We’re in a bind: knowing all the different diagnoses we may see in a clinic is impossible, yet the way we’re taught is to learn a diagnosis and then the set of symptoms for each one. This is not the way patients present. Someone off the street will come in not knowing their diagnosis, and with physical therapy moving towards direct access, they may not have even seen a doctor before walking through our doors. They can only tell us about their experience, their symptoms. It’s our job to listen and make connections between their experience and the root of the problem. For example, someone comes in with chest pain. Based on this sole symptom, we cannot possibly make a diagnosis. Having a plan helps at the beginning certainly helps, but the plan will change throughout the conversation. We should be able to bounce between abductive and deductive inferences, thinking about the symptoms they describe, the signs we observe, and the outcomes of the select tests we perform to confirm and rule out possibilities.

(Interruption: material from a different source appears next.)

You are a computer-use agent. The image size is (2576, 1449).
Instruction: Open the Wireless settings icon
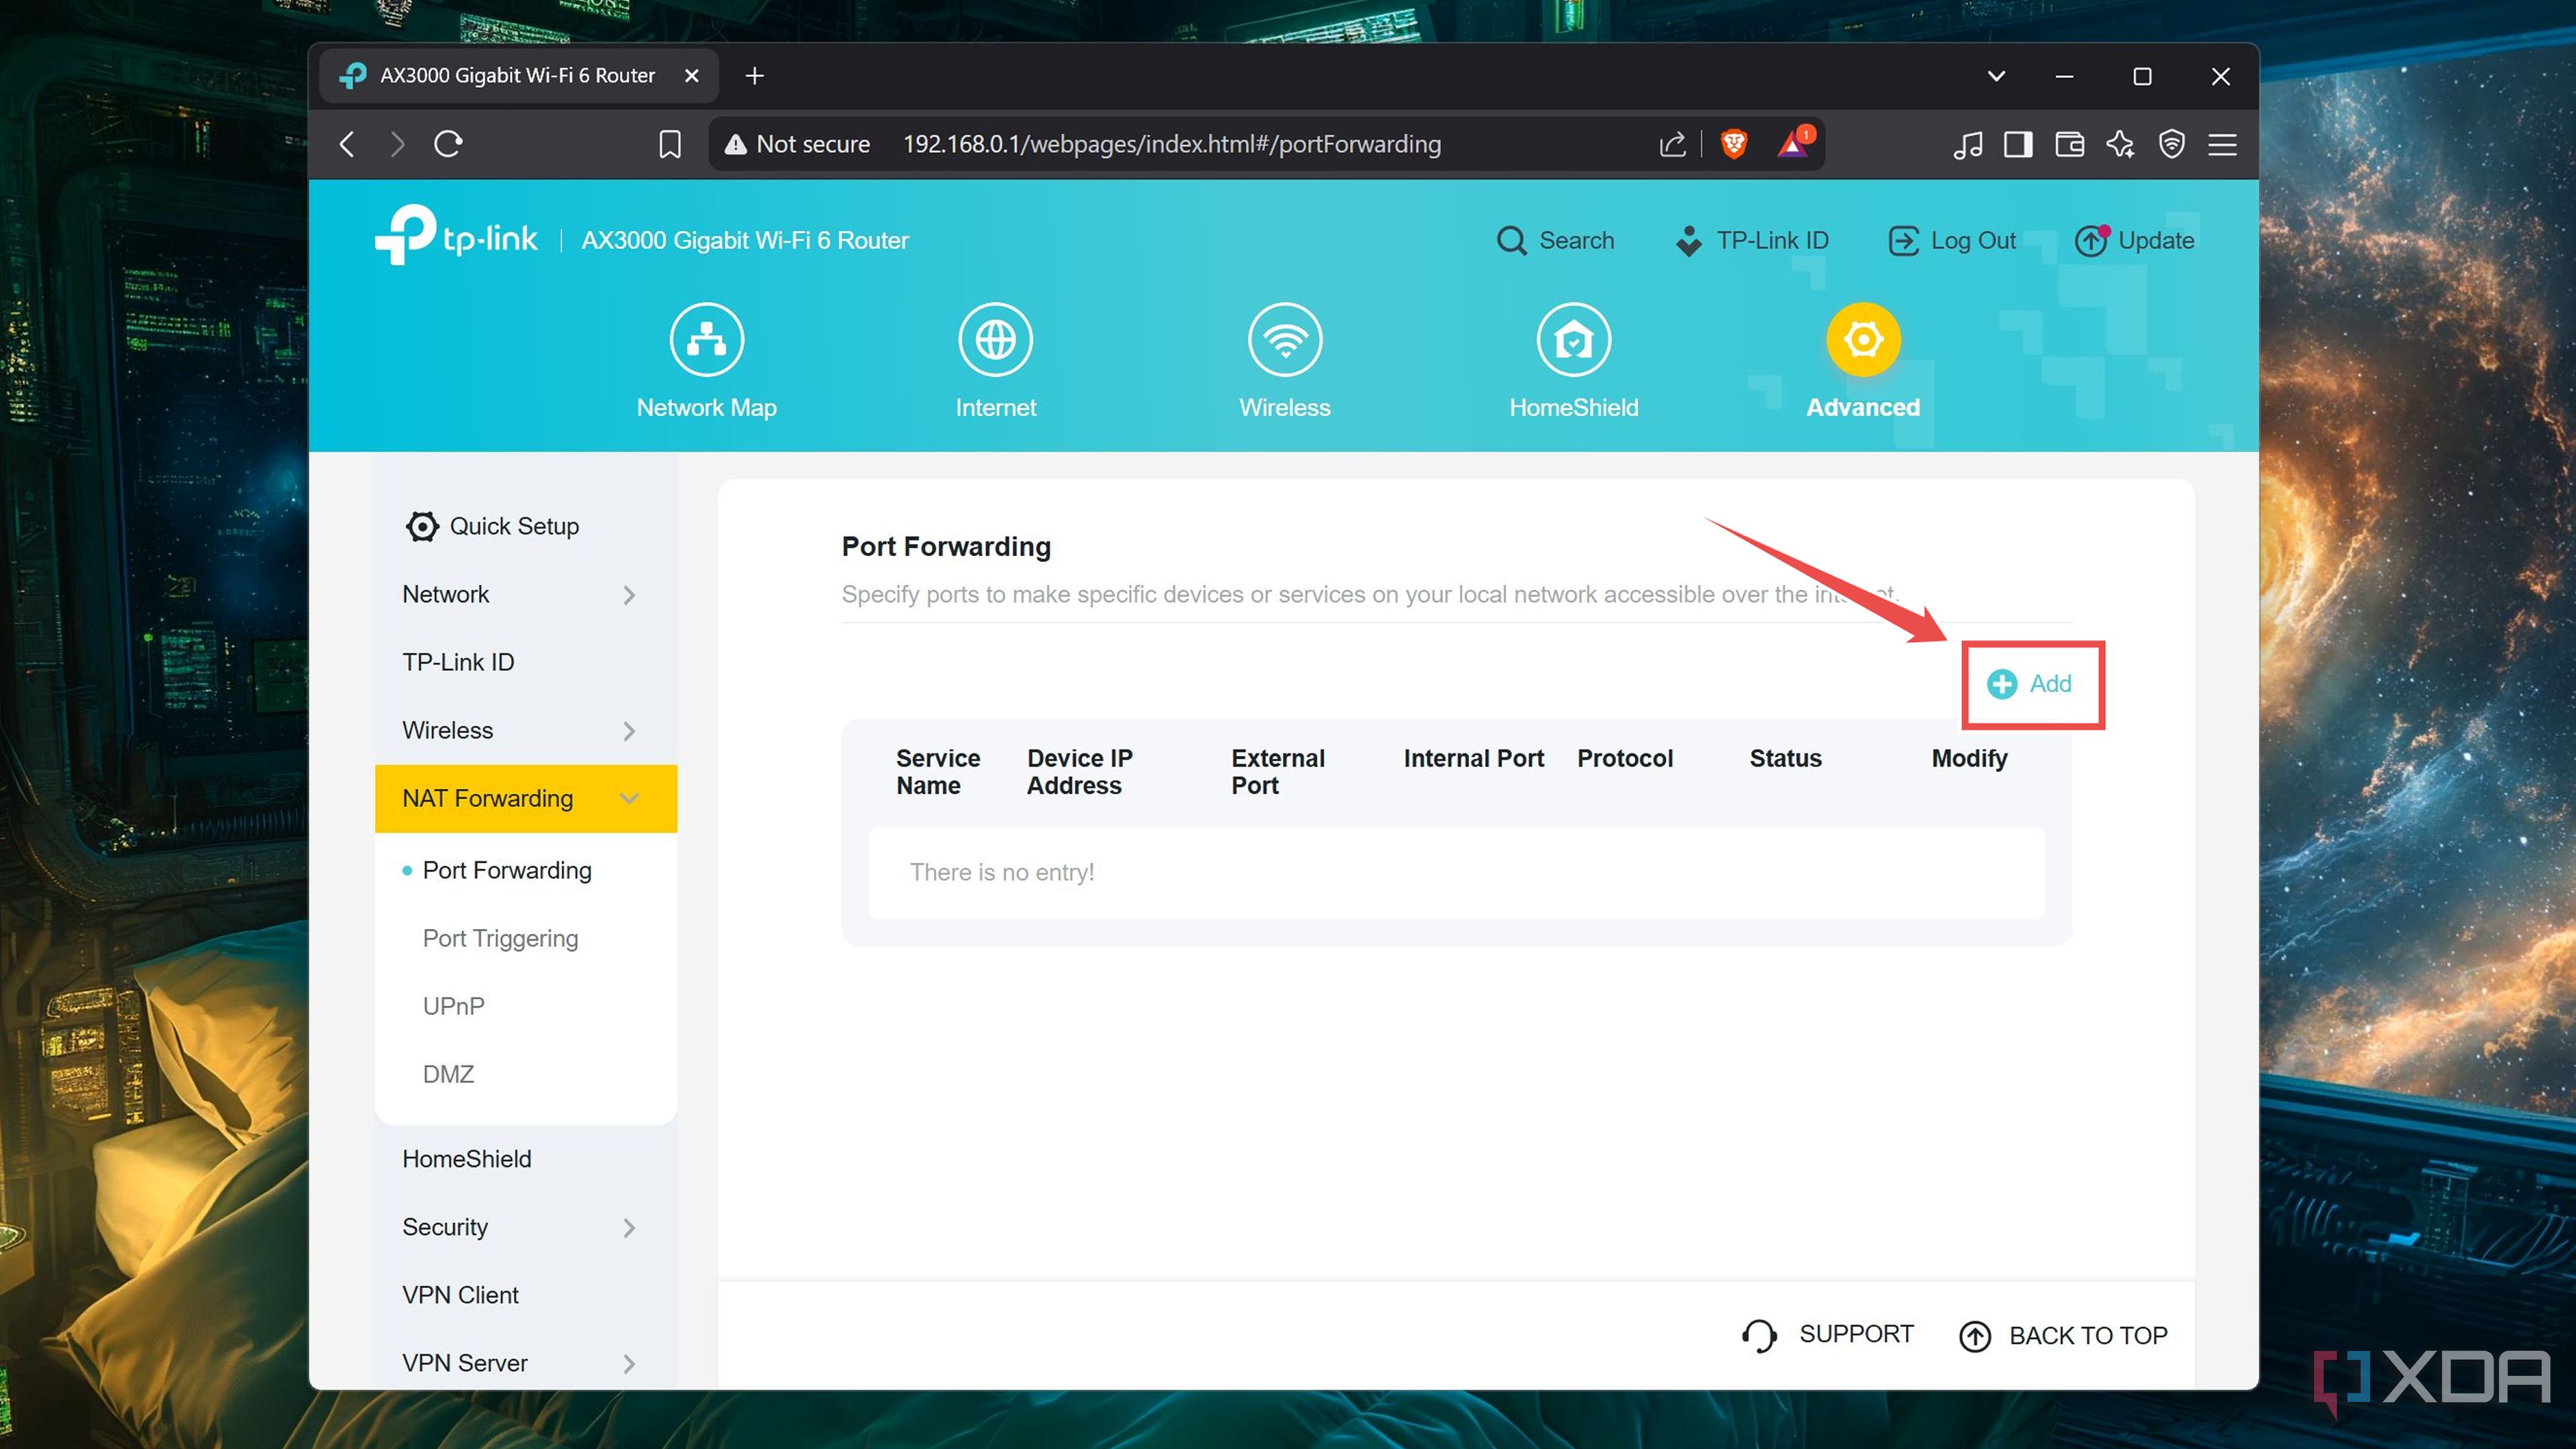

It is no longer a matter of memorizing endless syndromes and throwing multiple diagnostic tests at the patient; the path forward lies in asking the right questions, listening to their responses, and knowing how certain tissue types (should) respond to testing and interventions. In the example mentioned above regarding chest pain, perhaps a good approach involves asking about the location and relationship of the signs and symptoms to activity, position, etc. to rule in or rule out potential causes. Once we have a good idea what anatomical/physiological system is/are in play, only then should we be selecting particular tests to examine further.

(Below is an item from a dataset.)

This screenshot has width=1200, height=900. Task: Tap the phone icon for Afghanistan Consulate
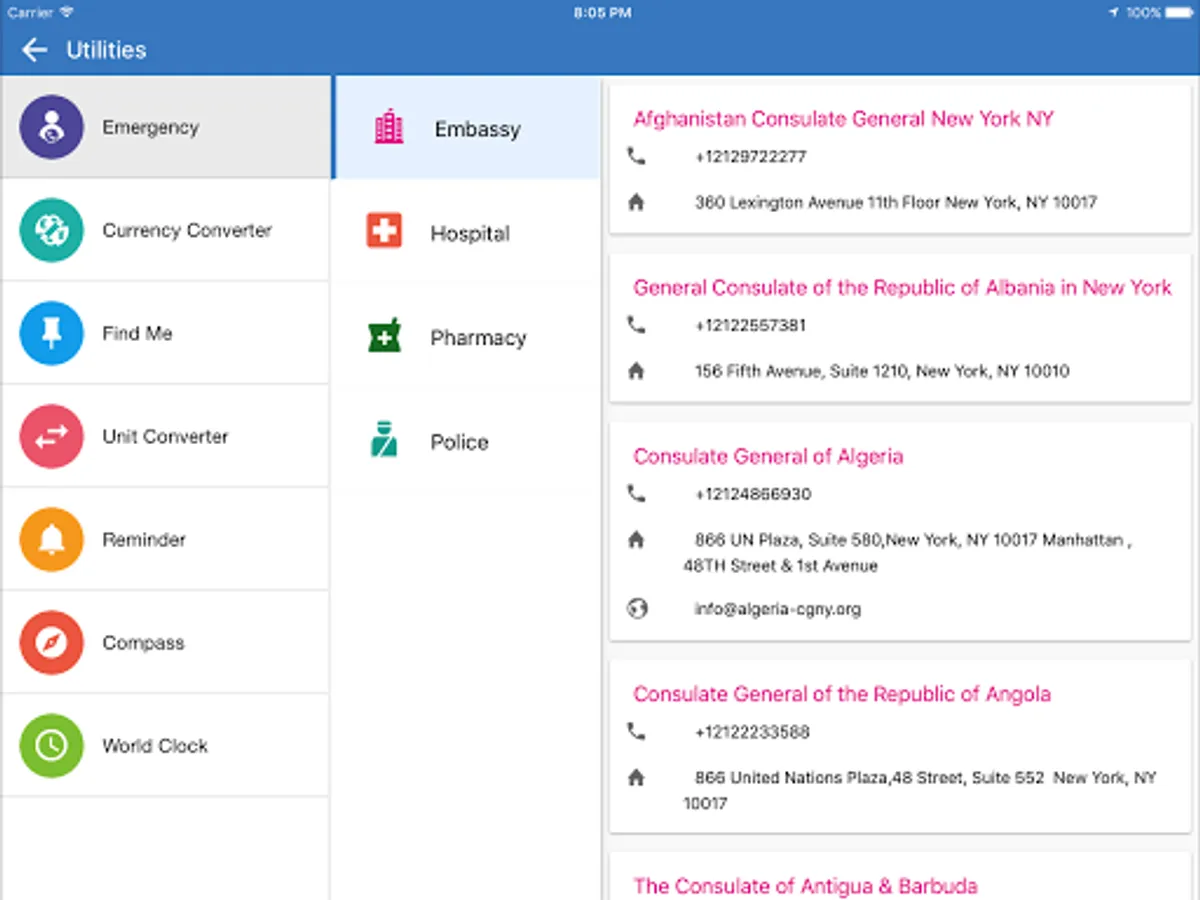[637, 156]
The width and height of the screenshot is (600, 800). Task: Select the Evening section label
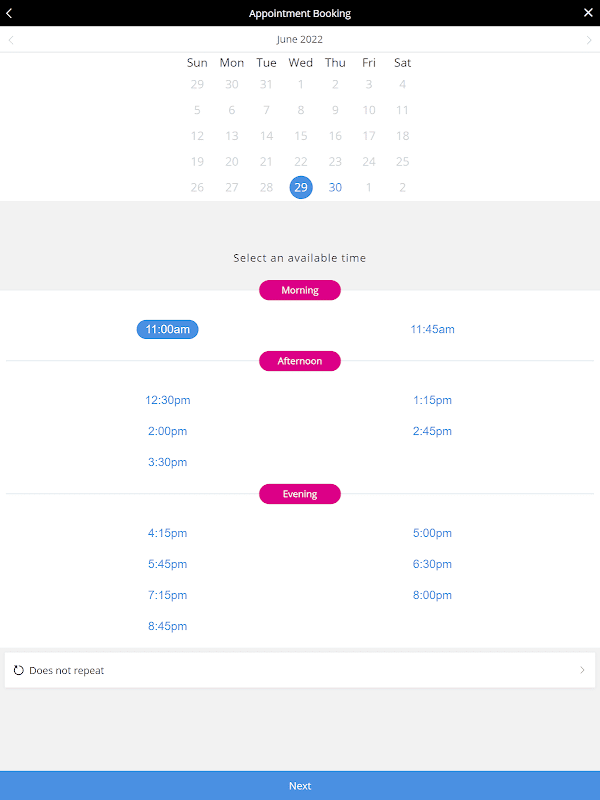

The most challenging aspect of practice is evaluating our treatments: are we just treating symptoms or the primary cause? How can we even know? In cardiopulmonary PT, we can see ECG, SpO2, MIP, HR and BP changes. In orthopedics, we can evaluate changes in ROM, MMT grades, and measurements of swelling. In neurological clinics, we see changes in balance, proprioception, and improvements in gait. Are any of these results from our interventions actually hitting the nail on the head? Are we getting to the cause? How can we tell? Short of cutting into a person to evaluate the tissue on a cellular level, we can’t really. What we can (and do) do is see how these changes we can monitor affect function. Using inference to the best explanation is the closest we have to finding causal relationships in PT. It is through these inferences that we guide our diagnosis, intervention, and prognosis. Understanding the basics and critically appraising research articles can give us more knowledge and tools with which to operate, and establishing a foundation of cause and effect relationships will guide us to a knowledge based practice of causal models.